La alegación del recurrente es aún más incomprensible cuando se comprueba la
amplitud de las consideraciones contenida en la sentencia sobre este tema.
Resultaría, por tanto, absurdo seguir especulando en este sentido. El motivo
debe rechazarse. TERCERO.- A
continuación, el recurrente plantea como motivo I del recurso, el hecho de que
en su opinión (citamos literalmente) “existe una evidente contradicción y falta
por consiguiente a la verdad, ya que es en el apartado 5.A.3. cuando por primera vez se habla de
«arma reglamentaria» en posesión de la Policía Local y proposición ésta que no
se pasará a votar, y así se hizo, es decir, no se votó por haber asumido el
Tribunal del Jurado la proposición 5.A.1 y 5.A.2». Tan confusa redacción lo que parece querer expresar es que un
hecho determinante para la conformación de la voluntad del Jurado, la posesión
de un arma por la agente de la policía que mostraría que no estaba indefensa,
no pudo ser considerada al no haber sido correctamente planteada al Jurado.

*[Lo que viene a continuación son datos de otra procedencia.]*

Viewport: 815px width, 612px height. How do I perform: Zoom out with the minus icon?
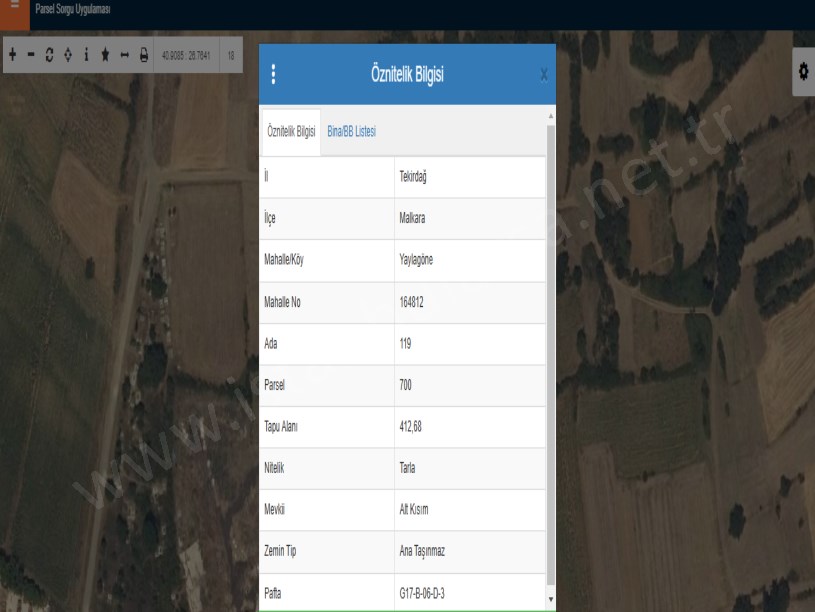[x=31, y=54]
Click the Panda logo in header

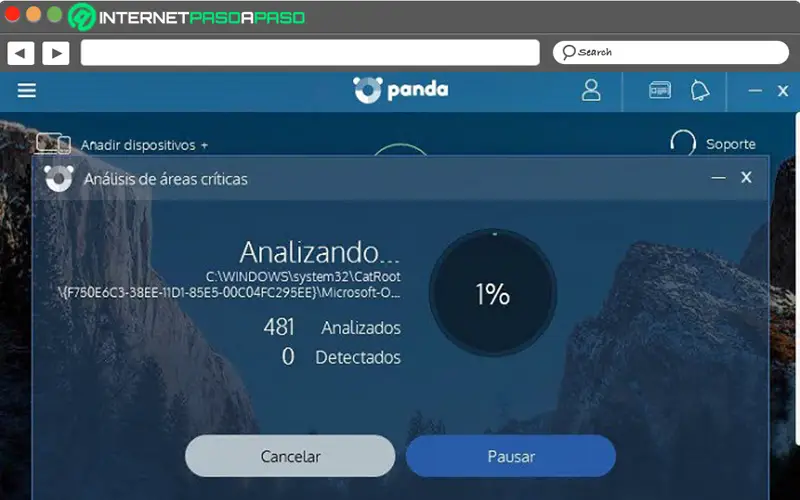tap(401, 90)
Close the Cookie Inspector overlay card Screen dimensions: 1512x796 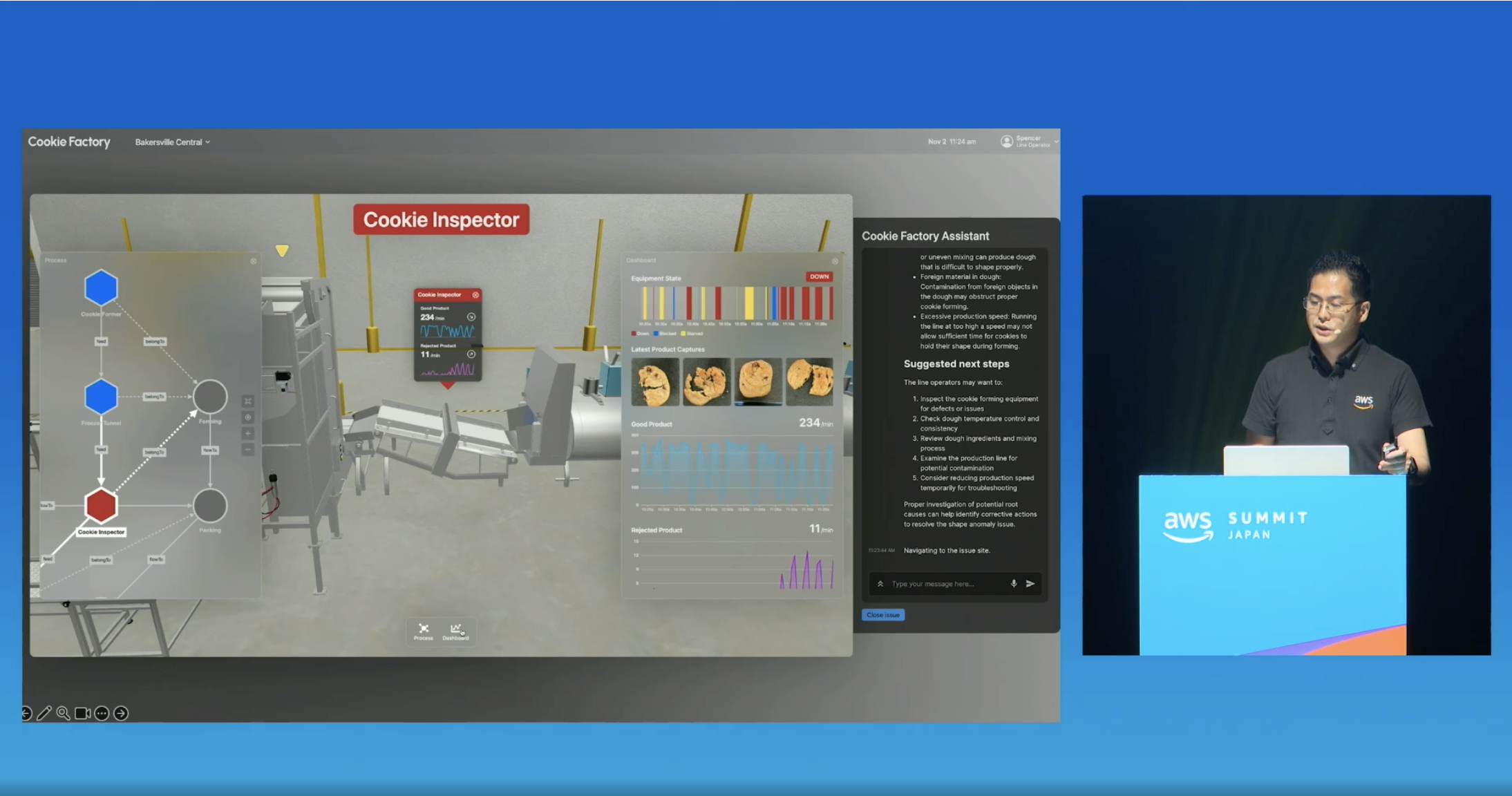(475, 295)
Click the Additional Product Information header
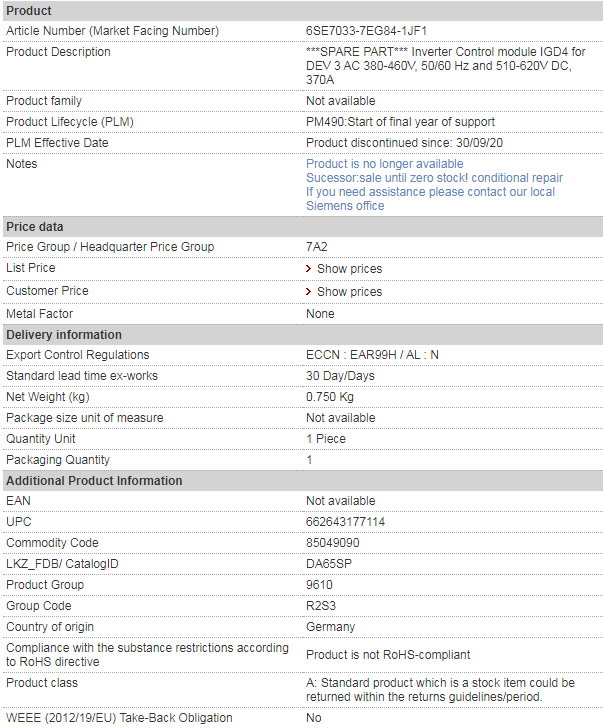This screenshot has height=728, width=603. 303,481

Con
respecto a ello, es preciso señalar que la adecuada proposición del objeto del
veredicto constituye uno de los problemas centrales del juicio por Jurado. No
se trata de una cuestión estrictamente jurídica. Es también lingüística y de
expresión. El Magistrado-Presidente debe saber exponer con claridad los
elementos determinantes de culpabilidad e inocencia. No podemos olvidar que el
Jurado es dueño de los hechos y la sentencia deberá incluir «como hechos
probados y delito, objeto de condena o absolución, el contenido correspondiente
del veredicto». Pero si éste está mal formulado, o deja de incluir aspectos
determinantes del debate, el resultado devendrá incongruente. Debe realizarse
una adecuada labor de síntesis que permita, leyendo la proposición, conocer
exactamente los puntos en litigio. Por eso es esencial una clara y correcta
redacción. El Juez debe dominar el Derecho es indudable, pero cuando actúa como
Magistrado-Presidente deberá también saber escribir, recogiendo todo lo que
fuere esencial en forma comprensible para unos ciudadanos legos en derecho. Es
un esfuerzo que resulta esencial para la suerte del procedimiento y en el que
se precisa la colaboración de todos los profesionales intervinientes. Por ello,
parece digno de todo elogio el art. 53 de la Ley cuando expresamente establece
que «antes de entregar a los jurados el escrito con el objeto del veredicto, el
Magistrado-Presidente oirá a las partes, que podrán solicitar las inclusiones o
exclusiones que estimen pertinentes». Tal colaboración en el adecuado
desarrollo de la administración de justicia permitirá concretar con precisión
los diversos aspectos del debate. Con la prevención de que no se trata tampoco
de incluir absolutamente todas y cada una de las incidencias que las defensas
consideraren pertinentes. Como señalaban las Ss. 9 de julio de 1901 y 2 de
octubre de 1912 «la recta interpretación del precepto (art. 70 y concordante de
la Ley de 1882) no impone al Presidente del Tribunal una obligación de carácter
absoluto que exija que necesariamente hayan de ser objeto de las preguntas que
constituyan el veredicto todos los hechos relatados en los escritos de las
partes, sino aquellos que de un modo efectivo puedan influir» en el debate. Lo
que debe exigirse es nada menos, pero tampoco nada más, que claridad y
precisión. Que se pregunte lo necesario y que los jurados lo entiendan. Es de
observar, por otra parte, que el legislador al establecer el deber de
colaboración de las parles en la determinación del objeto del veredicto,
después de reconocer su derecho a «solicitar las inclusiones o exclusiones que
estime pertinentes», señala que si las mismas fueren rechazadas «podrán
formular protesta a los efectos del recurso que haya lugar contra la
sentencia». Pues bien, en el presente procedimiento el correspondiente acta
(folio 890 vto.) recoge literalmente lo siguiente: «Se constituye nuevamente el
Jurado a fin de hacerles entrega del objeto del veredicto sobre cuyo contenido
se oye a las partes a fin de que puedan solicitar inclusiones o exclusiones,
manifestándose por todas las partes intervinientes que aceptan el contenido
íntegro del objeto del veredicto». Es decir, si el recurrente manifestó su
total aceptación de la propuesta resulta del todo punto incoherente su
alegación de ahora, entre otras razones porque no formuló ninguna protesta.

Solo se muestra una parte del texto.